- **Exercise requirements**
Gather and copy each line of the entries below that contains the string "arrow", counting only matches with the same case.

----- Supplied data -----

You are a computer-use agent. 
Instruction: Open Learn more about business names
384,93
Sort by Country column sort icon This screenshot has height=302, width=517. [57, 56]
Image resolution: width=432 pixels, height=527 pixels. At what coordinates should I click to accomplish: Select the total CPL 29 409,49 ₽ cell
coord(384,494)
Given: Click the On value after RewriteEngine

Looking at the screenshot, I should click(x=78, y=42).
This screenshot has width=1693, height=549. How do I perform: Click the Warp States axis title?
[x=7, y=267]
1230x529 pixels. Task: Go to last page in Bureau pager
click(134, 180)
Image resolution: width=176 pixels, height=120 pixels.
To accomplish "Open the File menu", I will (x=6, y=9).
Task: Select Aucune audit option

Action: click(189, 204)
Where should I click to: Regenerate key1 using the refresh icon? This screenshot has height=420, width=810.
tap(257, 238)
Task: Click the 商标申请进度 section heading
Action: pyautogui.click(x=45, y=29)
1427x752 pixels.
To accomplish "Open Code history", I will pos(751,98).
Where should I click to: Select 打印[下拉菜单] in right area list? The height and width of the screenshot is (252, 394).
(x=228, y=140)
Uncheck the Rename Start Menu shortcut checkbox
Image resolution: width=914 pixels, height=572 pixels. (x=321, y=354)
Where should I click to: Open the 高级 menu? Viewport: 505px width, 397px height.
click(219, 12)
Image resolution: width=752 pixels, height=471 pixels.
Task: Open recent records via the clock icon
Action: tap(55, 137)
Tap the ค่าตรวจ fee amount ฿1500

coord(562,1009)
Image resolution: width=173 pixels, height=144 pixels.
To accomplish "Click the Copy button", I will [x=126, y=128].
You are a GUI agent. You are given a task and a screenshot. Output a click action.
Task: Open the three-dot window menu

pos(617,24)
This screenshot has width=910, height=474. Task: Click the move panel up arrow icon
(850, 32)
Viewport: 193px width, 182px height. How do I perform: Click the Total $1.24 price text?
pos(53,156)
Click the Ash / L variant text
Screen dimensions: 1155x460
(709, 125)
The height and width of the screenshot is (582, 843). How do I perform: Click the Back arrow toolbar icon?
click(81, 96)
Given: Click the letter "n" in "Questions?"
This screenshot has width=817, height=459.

-----

- **Output of the exercise**
This screenshot has width=910, height=474. Task: Click the move panel up arrow icon
The height and width of the screenshot is (582, 843). How do I perform: Click the Back arrow toolbar icon?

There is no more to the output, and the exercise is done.